# Reverb for Solo Strings and Solo Woodwinds



## CatComposer (Apr 2, 2021)

Reverb makes such a huge difference to the final sound that I want it to be as near perfect as can be.
However, I'm not an audio engineer, so would prefer to use a Reverb plugin that is intuitive and has some suitable presets.

I've had a look at Valhalla Room and Seventh Heaven and that's about my limit when it comes to complexity.

So, for music made for a close, intimate feel, by solo strings (such as Tina Guo Cello vol 1) and Solo Woodwinds (such as Berlin woodwinds soloists 1)








Berlin Woodwinds Soloists 1


Five expressive instruments for intricate and eloquent melodies. Expertly played and meticulously recorded, these instruments are instantly playable, with enough detail to create totally convincing and compelling performances.




www.orchestraltools.com




Which reverb would be best?

I don't want to spend hundreds of dollars on a reverb plugin, or buy one that has old-school knobs and requires an audio engineer to drive it!

Someone suggested to me a while ago, that the stock reverb that comes with Cubase would be fine, however, 
I don't know if they understood my desire for perfection. 
And then there's the reverb that comes with the VSTs themselves, which usually sounds pretty nice.

I am just looking for the best final result.

I know it's partly a matter of personal taste, and I don't want heavy reverb that tires the listener, 
but I am aware that each program uses it's own algorithms and so the reverb that is produced is unique.

On this forum I'm hoping there are some who have experimented with many available reverbs for similar music production and can give me some helpful advice.
Thank you!


----------



## doctoremmet (Apr 2, 2021)

Best Reverb Plugins for Cinematic Orchestral & Trailer Music


Hey Everyone, I've been using NI's RC 48 and Valhalla Supermassive for a year now and I am getting good results with them. Many artists prefer Blackhole and Valhalla Room. How good are these plugins? My humble understanding of reverberation is to have a convolution reverb on the master bus so...




vi-control.net


----------



## doctoremmet (Apr 2, 2021)

My reverb adventure reaches an end....


I like a lot of reverb on music, whether it's real instruments in real space, or virtual instruments in sample world. Some people think lots of reverb is for beginners only. I think... no. If you follow the VI-Control Discord, you may have noticed that I've been obnoxiously caught up in reverb...




vi-control.net


----------



## doctoremmet (Apr 2, 2021)

The ones I recommend:

For spatialization:
- MConvolutionMB (for convolution)
- Waves IR1 (for convolution) 
- Eareckon EAReverb2 (2D staging)
- DearVR Pro (2D staging)
- MReverbMB (2D staging)

For tails:
- Valhalla Vintage Verb (Lexicon vibe)
- MTurboReverb (if I want to dive deep)
- Cinematic Rooms (transparent)
- Seventh Heaven Core (preferred sound)

> [Data listing]

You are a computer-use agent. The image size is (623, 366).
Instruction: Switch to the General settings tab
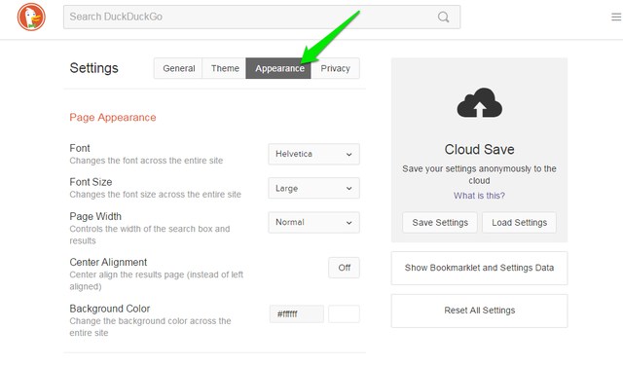[x=178, y=68]
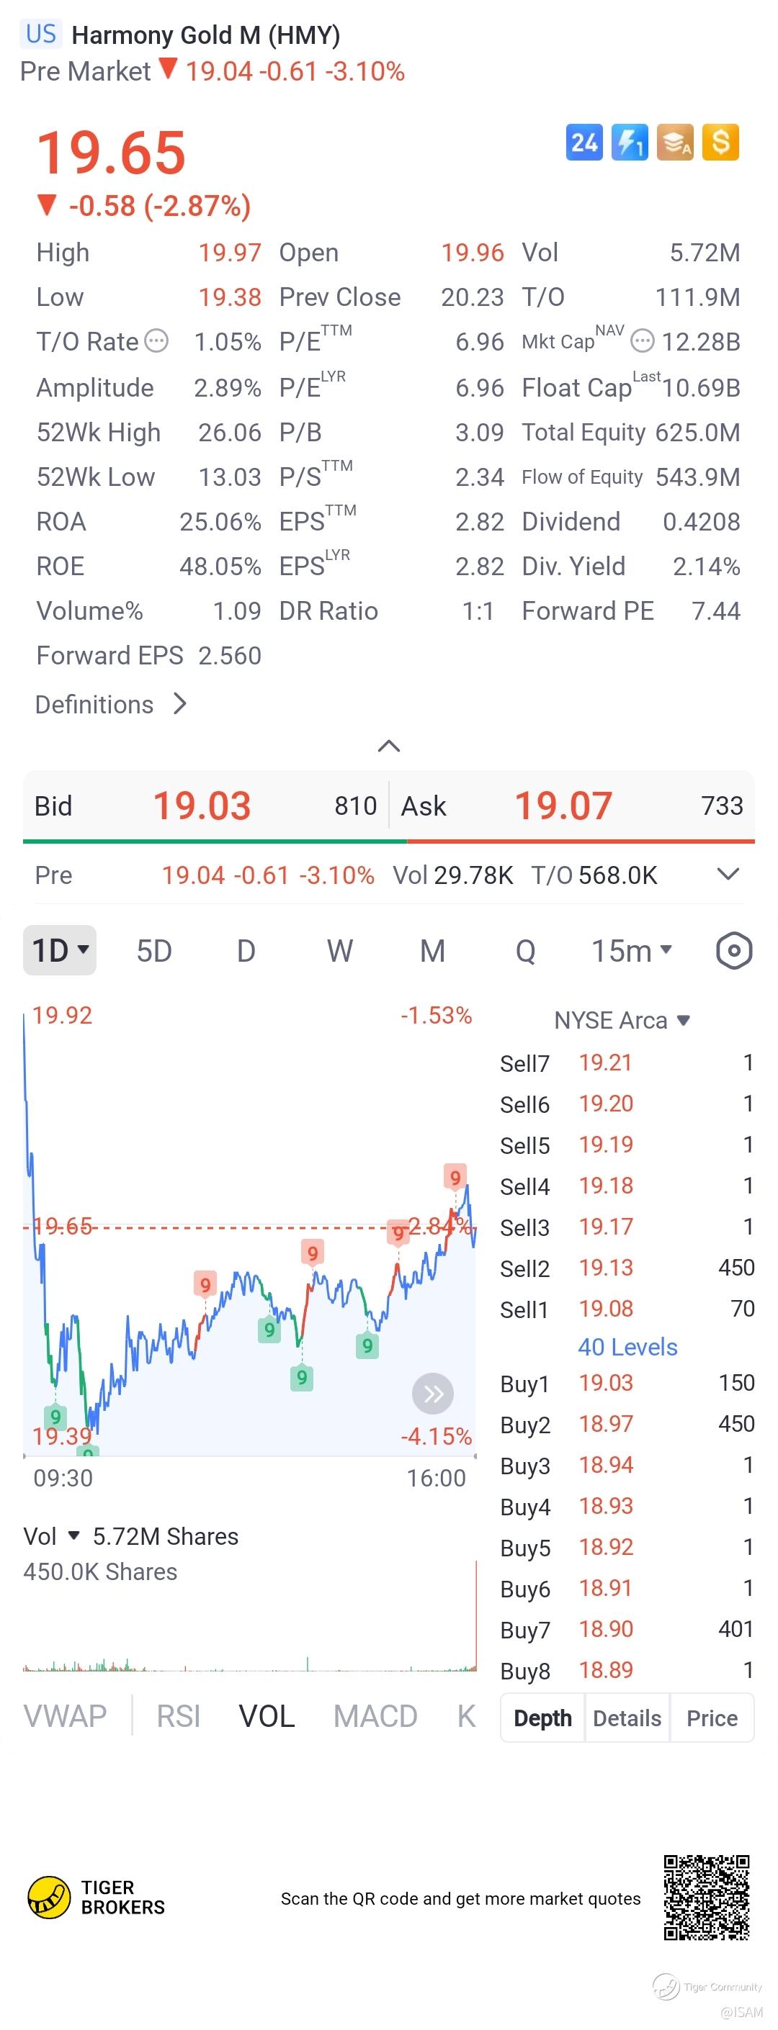Tap the lightning Level 1 quote icon
The height and width of the screenshot is (2030, 778).
(x=630, y=143)
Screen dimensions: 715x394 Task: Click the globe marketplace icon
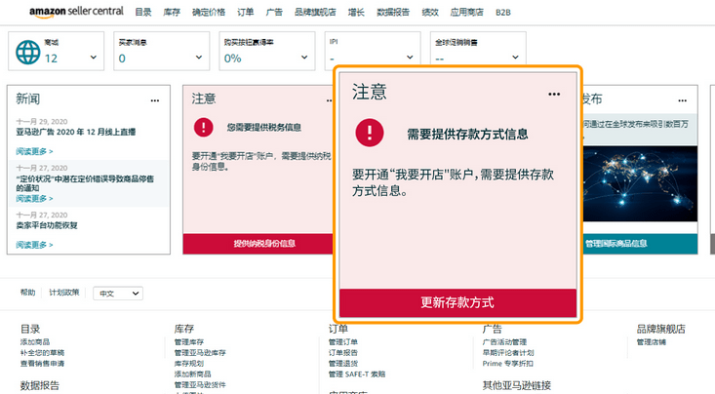pos(28,52)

> [Work to complete]
Render this sentence from the forum thread on reverb in Spanish: "Reverb makes such a huge difference to the final sound that I want it to be as near perfect as can be." The items are not needed for this work.

> [Answer to the problem]
La reverberación marca una diferencia tan enorme en el sonido final que quiero que sea lo más perfecta posible.